The second problem is: it used to be true that all threads in a warp would execute in lockstep, and strictly have on/off masks for thread divergence, but this is strictly no longer true for modern GPUs, the above is just wrong. On a modern GPU, each *thread* has its own program counter and callstack, and can independently make forward progress. Divergent threads can have a better throughput than you'd expect on a modern GPU, as they get more capable at handling this. Divergence isn't bad, its just something you have to manage - and hardware architectures are rapidly improving here

Say we have two warps, both running the same code, where half of each warp splits at a divergence point. Modern GPUs will go: huh, it sure would be cool if we just shifted the threads about to produce two non divergent warps, and bam divergence solved at the hardware level. But notice that to get this hardware acceleration, we need to actually use the GPU programming model to its fullest

The key mistake is to assume that the current warp model is always going to stick rigidly to being strictly wide SIMD units with a funny programming model, but we already ditched that concept a while back on GPUs, around the Pascal era. As time goes on this model will only increasingly diverge from how GPUs actually work under the hood, which seems like an error. Right now even with just the local work group problems, I'd guess you're dropping ~50% of your performance on the table, which seems like a bit of a problem when the entire reason to use a GPU is performance!

david-gpu•about 4 hours ago

> Modern GPUs will go: huh, it sure would be cool if we just shifted the threads about to produce two non divergent warps, and bam divergence solved at the hardware level

Could you kindly share a source for this? Shader Execution Reordering (SER) is available for Ray tracing, but it is not a general-purpose feature that can be used in generic compute shaders.

> Divergent threads can have a better throughput than you'd expect on a modern GPU, as they get more capable at handling this. Divergence isn't bad, its just something you have to manage - and hardware architectures are rapidly improving here

I would strongly advise against this. GPUs are highly efficient when neighboring threads within a warp access neighboring data and follow largely the same code path. Even across warps, data locality is highly desirable.
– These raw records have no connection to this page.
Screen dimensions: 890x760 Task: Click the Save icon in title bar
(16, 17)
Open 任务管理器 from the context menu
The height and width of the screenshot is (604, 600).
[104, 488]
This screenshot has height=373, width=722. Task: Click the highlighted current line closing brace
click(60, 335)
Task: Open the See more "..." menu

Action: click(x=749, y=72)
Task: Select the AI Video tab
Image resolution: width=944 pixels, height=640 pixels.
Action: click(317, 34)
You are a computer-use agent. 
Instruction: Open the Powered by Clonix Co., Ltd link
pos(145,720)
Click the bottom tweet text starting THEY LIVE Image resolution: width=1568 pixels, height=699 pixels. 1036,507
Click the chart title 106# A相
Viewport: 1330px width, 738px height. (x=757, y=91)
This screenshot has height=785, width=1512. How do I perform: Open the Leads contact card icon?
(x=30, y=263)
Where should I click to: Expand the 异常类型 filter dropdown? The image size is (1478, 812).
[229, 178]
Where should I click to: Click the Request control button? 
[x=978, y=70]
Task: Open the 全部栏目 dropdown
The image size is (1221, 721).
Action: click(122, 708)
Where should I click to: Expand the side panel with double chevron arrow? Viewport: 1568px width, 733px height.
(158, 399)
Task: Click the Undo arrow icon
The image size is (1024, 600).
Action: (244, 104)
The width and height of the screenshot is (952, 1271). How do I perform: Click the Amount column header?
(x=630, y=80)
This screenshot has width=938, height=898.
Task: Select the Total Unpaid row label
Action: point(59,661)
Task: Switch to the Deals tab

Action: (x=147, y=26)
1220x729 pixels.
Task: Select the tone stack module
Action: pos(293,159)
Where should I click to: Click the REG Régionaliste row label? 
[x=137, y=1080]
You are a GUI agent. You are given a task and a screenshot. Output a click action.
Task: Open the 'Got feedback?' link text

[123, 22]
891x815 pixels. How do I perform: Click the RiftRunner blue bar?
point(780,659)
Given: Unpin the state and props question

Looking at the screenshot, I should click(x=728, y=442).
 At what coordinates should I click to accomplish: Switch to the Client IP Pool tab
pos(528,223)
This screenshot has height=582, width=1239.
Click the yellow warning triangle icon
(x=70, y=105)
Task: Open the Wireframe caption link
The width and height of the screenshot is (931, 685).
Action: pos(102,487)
imtringued•about 3 hours ago

>The second problem is: it used to be true that all threads in a warp would execute in lockstep, and strictly have on/off masks for thread divergence, but this is strictly no longer true for modern GPUs, the above is just wrong. On a modern GPU, each thread has its own program counter and callstack, and can independently make forward progress. Divergent threads can have a better throughput than you'd expect on a modern GPU, as they get more capable at handling this. Divergence isn't bad, its just something you have to manage - and hardware architectures are rapidly improving here

I haven't found any evidence of the individual program counter thing being true beyond one niche application: Running mutexes for a single vector lane, which is not a performance optimization at all. In fact, you are serializing the performance in the worst way possible.

From a hardware design perspective it is completely impractical to implement independent instruction pointers other than maybe as a performance counter. Each instruction pointer requires its own read port on the instruction memory and adding 32, 64 or 128 read ports to SRAM is prohibitively expensive, but even if you had those ports, divergence would still lead to some lanes finishing earlier than others.

What you're probably referring to is a scheduler trick that Nvidia has implemented where they split a streaming processor thread with divergence into two masked streaming processor threads without divergence. This doesn't fundamentally change anything about divergence being bad, you will still get worse performance than if you had figured out a way to avoid divergence. The read port limitations still apply.